Siento ahora los codazos de mi compañero, empujándome. Pararse lo era todo, sostener ese mamarracho de hoja sin evidenciar espasmos ni atolondramiento corporal generalizado, todo eso y el miedo atroz. Y ahí estaba, voz en cuello, un verso sobre el otro, rápido, urgente, buscando la salida. Las palabras de cortesía que el poeta regalaba fueron importantes, destacaba el atrevimiento, la osadía. Seguramente me vio en el precipicio. Su exposición se transformó en una conversación solitaria, en una narración biográfica de quién espera contaminar a sus oyentes con el descaro de la poesía, con el preludio de su muerte. No era mucho más, un viejo feo, labios gruesos, gorra negra y chaqueta de cuero.

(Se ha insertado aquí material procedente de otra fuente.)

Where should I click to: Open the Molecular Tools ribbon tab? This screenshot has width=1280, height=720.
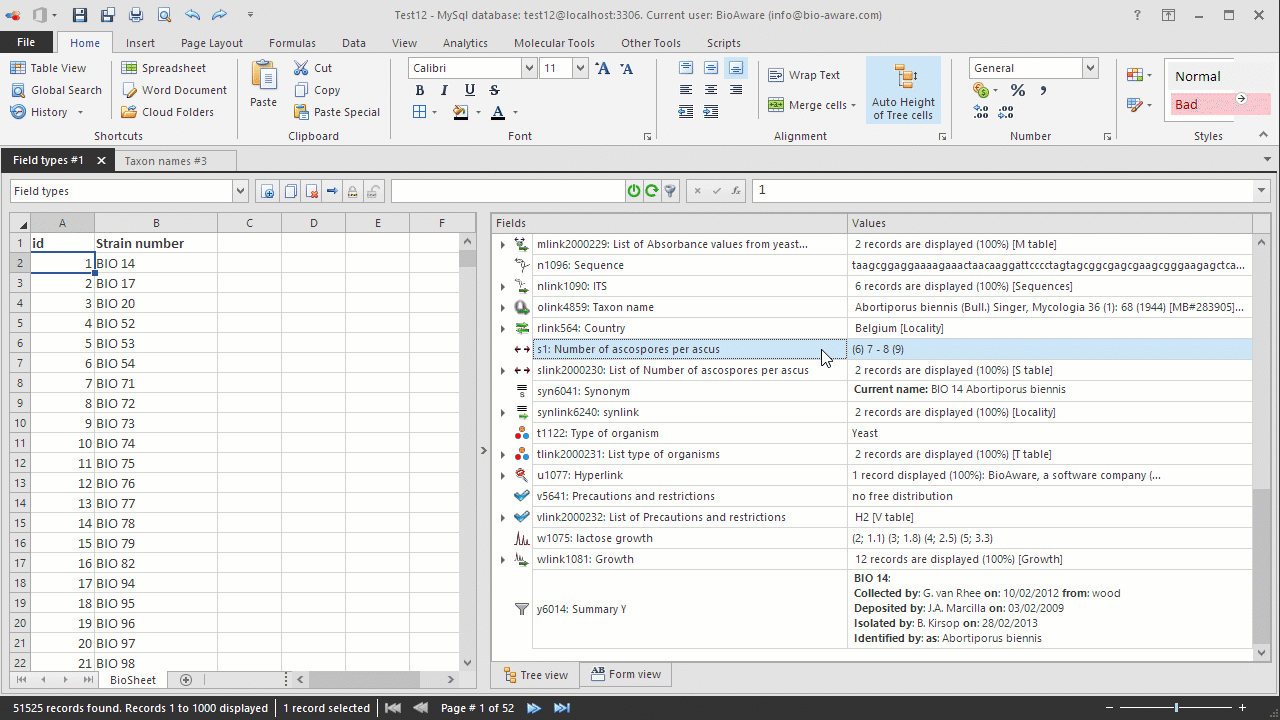coord(554,43)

La segunda vez que lo escuché fue acompañado de Consuelo, la Diosa. Compañera de estudios, mayor, hermosa, perturbadora, se bañaba en leche. En unas jornadas poéticas que la memoria no pudo borrar. Nuestra ciudad, Santiago, recibió lo más tremendo de la poesía oficial latinoamericana. Cardenal, Gelman (tal vez el más sub oficial de todos), Cisneros, Parra y Rojas, un deleite artístico literario para un pendejo hueveta, ignorante, enamorado y arrojado como yo.

(…)

Y tú volabas libre, con tu peso ligero sobre el mar, oh mi diosa,

segura, perfumada,

porque no eras culpable de haber nacido hermosa.

(…)[1]

 

Caminamos por la alameda tomando vino con la Diosa. Y ella, que leía bastante, me enseñaba y me contaba de Cardenal, del sacerdote, del cura comunista, del cura enamorado de Marilyn Monroe, del poeta revolucionario que yo no conocía. Y tomábamos más vino, entrábamos y salíamos de las schoperías Il Succeso, la 1, la 2 y la 3. Y llegamos a Universidad de Chile y ahí estaban ellos, los poetas,  caminando, nerviosos igual que uno. ¡Y les pedían autógrafos! Como si fueran futbolistas o artistas de Tv y me gustaba y por unos segundos ilusos me vi en una foto con el cura Cardenal.  Y ya no los pescaba enamorado hasta las patas. Y Gonzalo Rojas leyó sus mejores poemas, organizados como el track list de los Rolling Stones, y eran  poemas enormes, originales, escritos raríficos recitados con perfección. Y entre miradas locas comprendí de que iba a ser poeta. Y entre oídos sordos despejé mi futuro. Y así, entre el aire y el fornicio, nos fuimos besando arropados contra las murallas del próximo bar.

 

Los días van tan rápidos

Los días van tan rápidos en la corriente oscura que toda salvación,
se me reduce apenas a respirar profundo para que el aire dure en mis pulmones
una semana más, los días van tan rápidos
al invisible océano que ya no tengo sangre donde nadar seguro
y me voy convirtiendo en un pescado más, con mis espinas.

Vuelvo a mi origen, voy hacia mi origen, no me espera
nadie allá, voy corriendo a la materna hondura
donde termina el hueso, me voy a mi semilla,
porque está escrito que esto se cumpla en las estrellas
y en el pobre gusano que soy, con mis semanas
y los meses gozosos que espero todavía.

Uno está aquí y no sabe que ya no está, dan ganas de reírse
de haber entrado en este juego delirante,
pero el espejo cruel te lo descifra un día
y palideces y haces como que no lo crees,
como que no lo escuchas, m hermano, y es tu propio sollozo allá en el fondo.

Si eres mujer te pones la máscara más bella
para engañarte, si eres varón pones más duro
el esqueleto, pero por dentro es otra cosa,
y no hay nada, no hay nadie, sino tú mismo en esto:
así es que lo mejor es ver claro el peligro.

Estemos preparados. Quedémonos desnudos
con lo que somos, pero quememos, no pudramos
lo que somos. Ardamos. Respiremos
sin miedo. Despertemos a la gran realidad
de estar naciendo ahora, y en la última hora[2].


[1] Gonzalo Rojas . La loba.

[2] Gonzalo Rojas, Los días van tan rápido.